RECORDS TO USE Block Start
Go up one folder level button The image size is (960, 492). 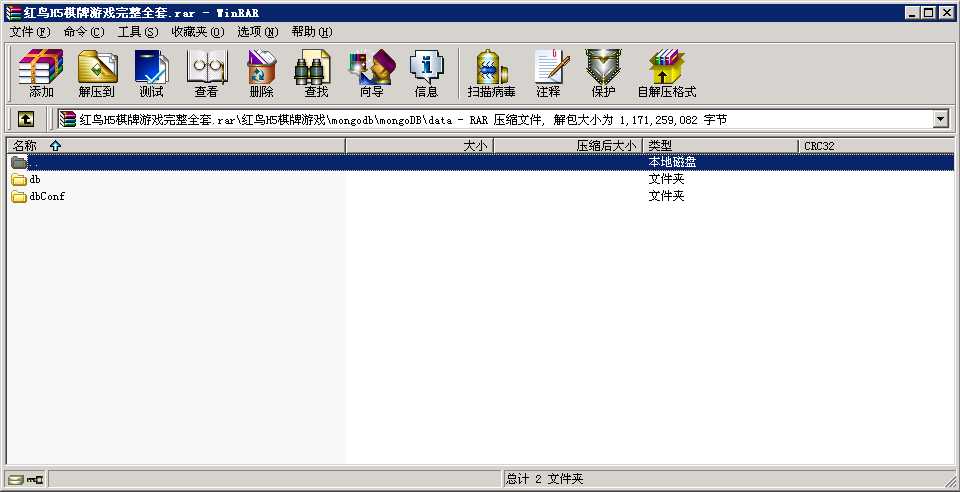(x=26, y=120)
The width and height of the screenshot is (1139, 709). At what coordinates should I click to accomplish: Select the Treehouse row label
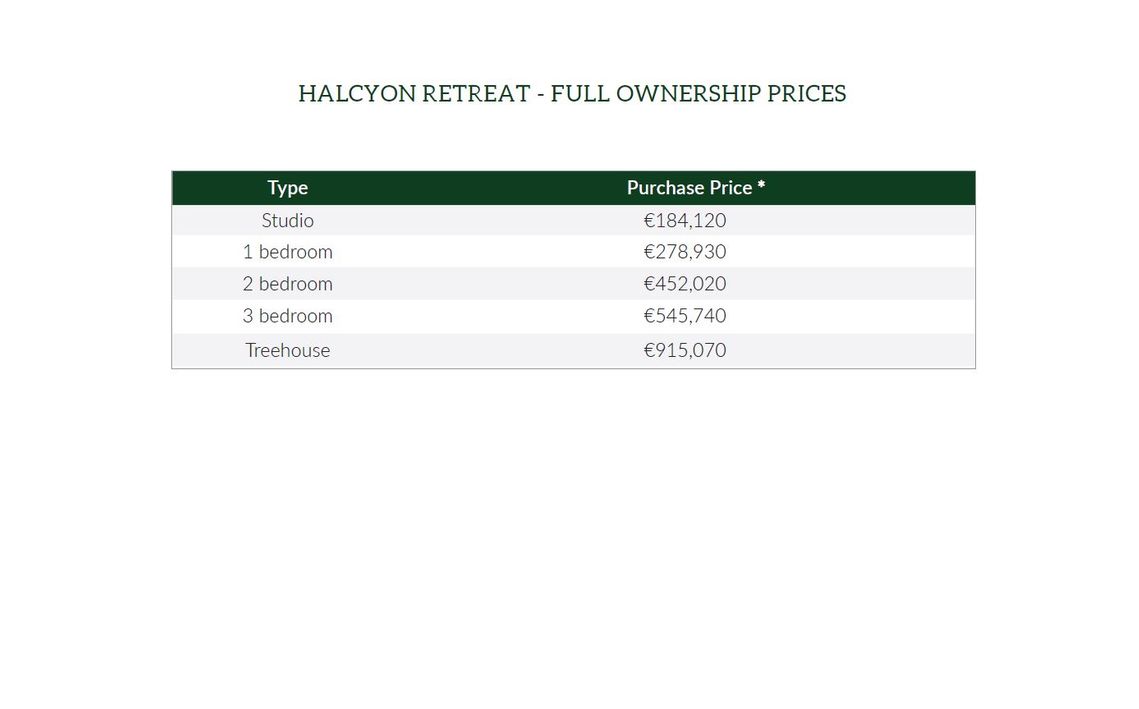[288, 350]
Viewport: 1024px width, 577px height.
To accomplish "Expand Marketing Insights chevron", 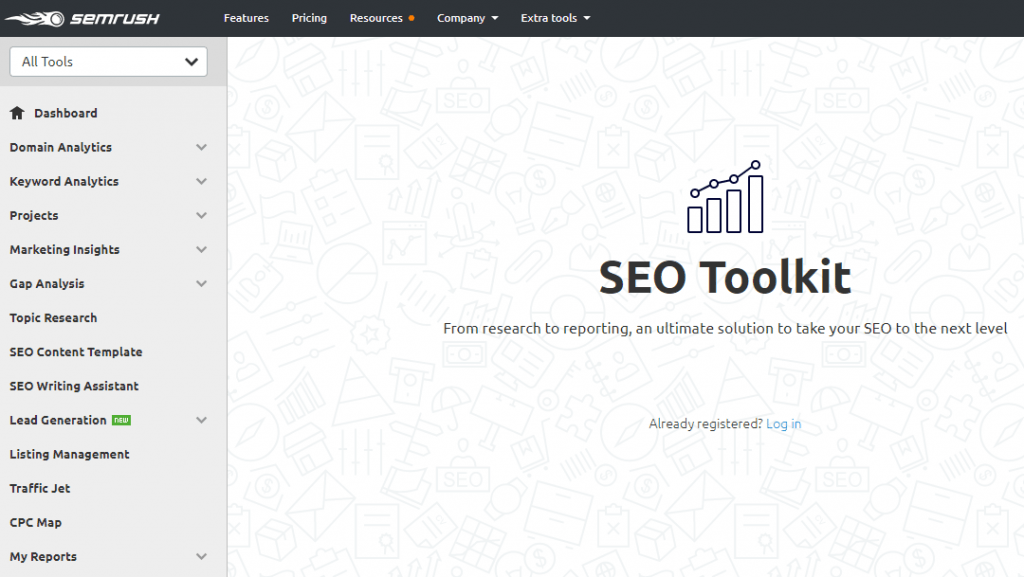I will pyautogui.click(x=201, y=250).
RECORDS TO USE Block End
**ABOUT THIS EXERCISE**:
All that is wanted is the lines above between the one containing "The width and" and the one containing "Viewport: 1024px width, 577px height.", inclusive, restated word for word, with pictures omitted.

**RESPONSE AREA**:
The width and height of the screenshot is (1139, 709). At what coordinates should I click to accomplish: Select the Treehouse row label
[288, 350]
Viewport: 1024px width, 577px height.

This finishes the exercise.